_WHAT NEEDS TO BE DONE_
Return all of the entries exactly, but do not include the pictures.

[Dataset excerpts]
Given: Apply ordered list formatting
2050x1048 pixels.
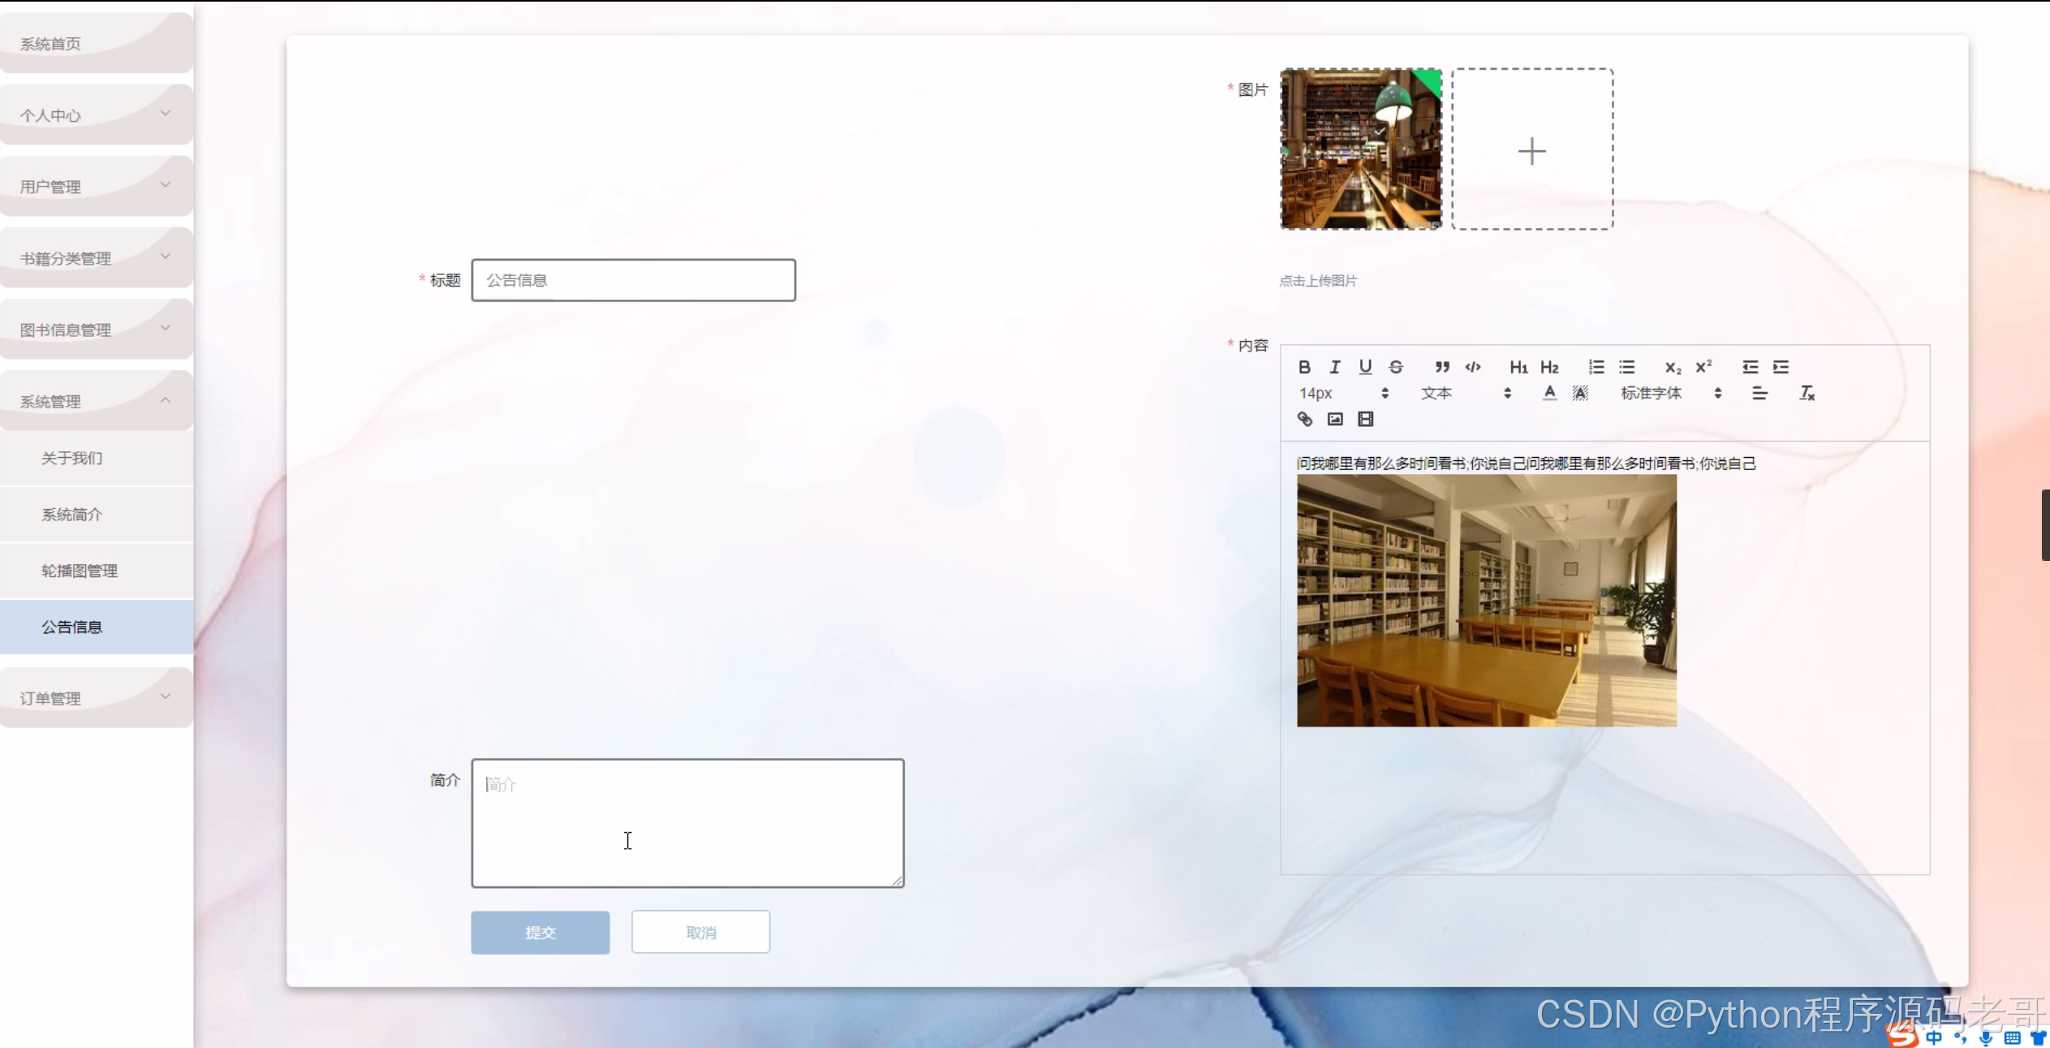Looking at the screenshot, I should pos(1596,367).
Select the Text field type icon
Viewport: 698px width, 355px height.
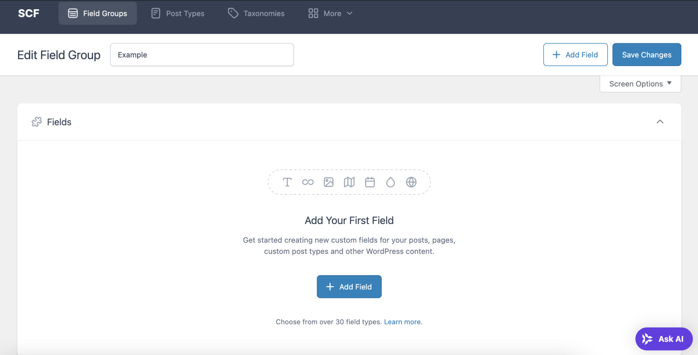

_EXERCISE RESPONSE_
Given: Apply ordered list formatting
2050x1048 pixels.
Looking at the screenshot, I should pos(1596,367).
Select the Text field type icon
Viewport: 698px width, 355px height.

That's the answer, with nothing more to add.